Krisenmanagement: Grundzüge der Krisendiagnose

by Dirk Elsner on 27. April 2009

Dies ist der vierte Beitrag einer Serviceserie* zum Krisenmanagement für den Mittelstand (Übersicht hier). Nach der Vorstellung der Krisenphasen geht es in diesem Beitrag um die Krisendiagnose. Im Mittelpunkt dieses Beitrags stehen dabei nicht IT-gestützte Diagnosetools, sondern betriebswirtschaftliche Parameter, die erkennen lassen, ob sich das eigene Unternehmen in einer Krisensituation befindet.
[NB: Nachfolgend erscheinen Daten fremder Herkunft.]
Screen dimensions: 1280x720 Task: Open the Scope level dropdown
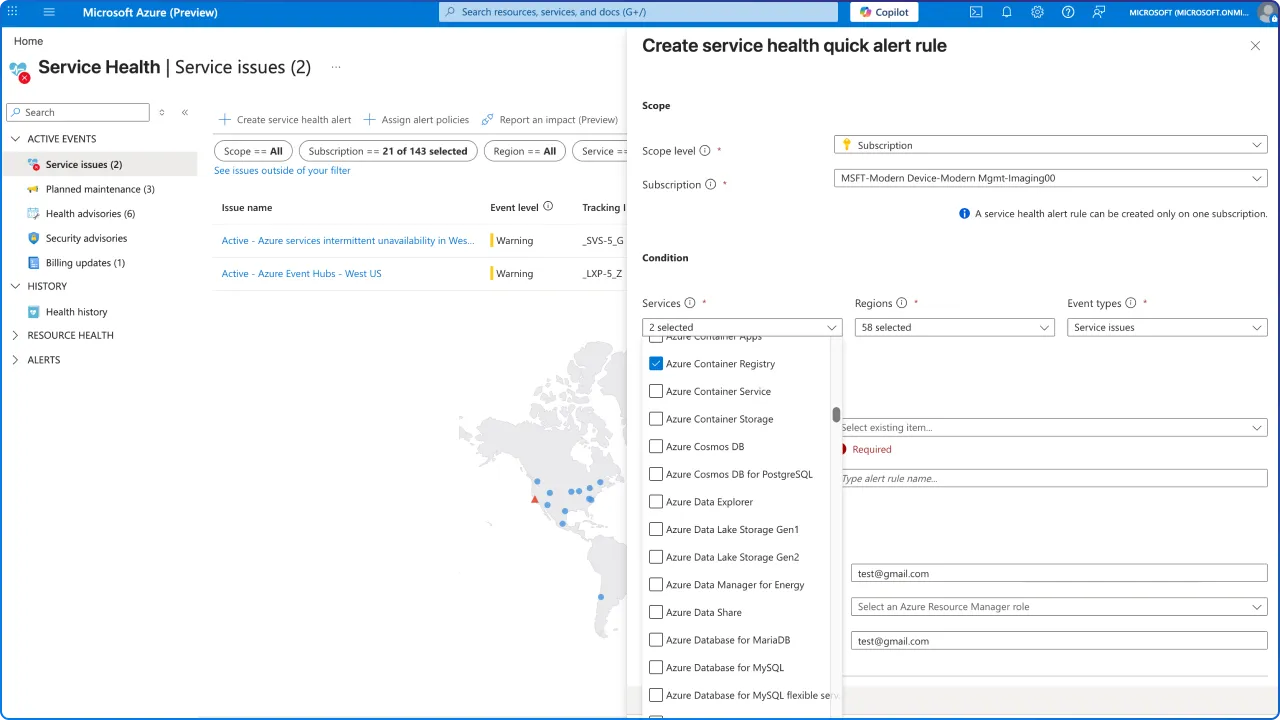1050,145
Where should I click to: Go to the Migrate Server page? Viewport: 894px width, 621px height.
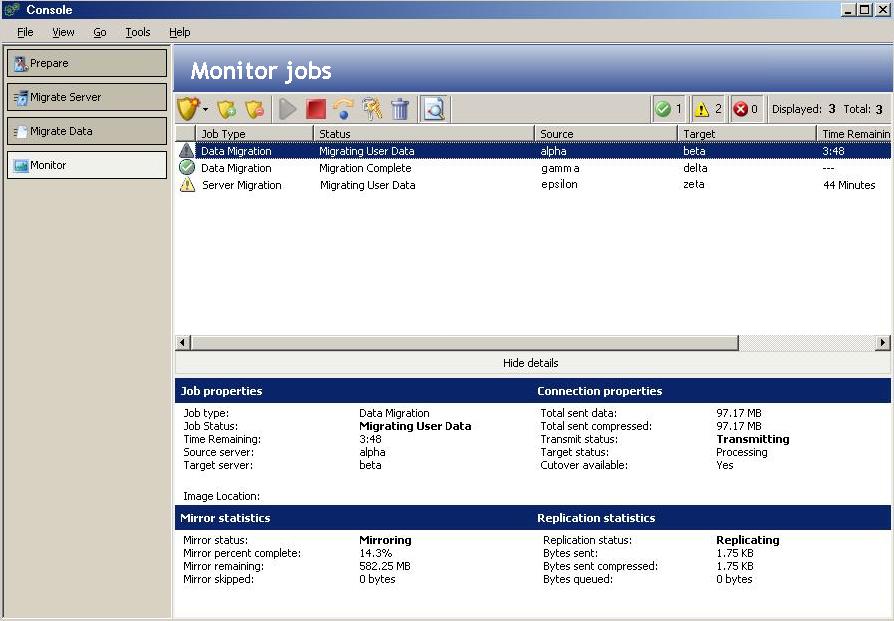87,97
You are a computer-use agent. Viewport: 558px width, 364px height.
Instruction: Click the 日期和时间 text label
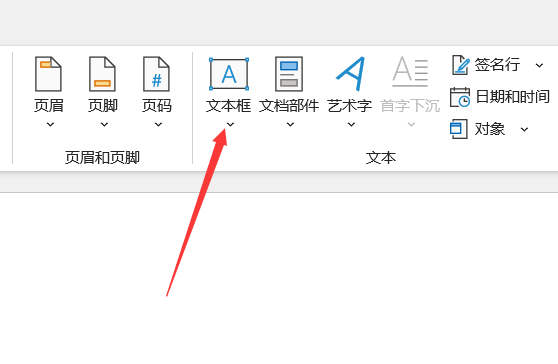[x=512, y=97]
Mit der Krisendiagnose hängen die Krisenursachen eng zusammen. Damit befasst sich der nächste Beitrag. Um konkrete (Sofort-)Maßnahmen geht es in späteren Beiträgen (Übersicht der Beiträge hier). Wer sich schon vorab mit der Diagnose und den Maßnahmen befassen will, der kann dies anhand der Mindmapsammlung tun, die hier veröffentlicht ist.

In der Regel wissen Unternehmer und Manager, wenn sich ihr Unternehmen einer gefährlichen Situation nähert. Daher könnte man fragen, wozu da noch eine Krisendiagnose notwendig sei. Letztlich ist es aber wie bei persönlichen Krankheiten. Spürt man Bauchschmerzen, dann kann man hoffen, dass diese in ein paar Tagen vorbeigehen oder man geht zum Arzt und lässt sich untersuchen.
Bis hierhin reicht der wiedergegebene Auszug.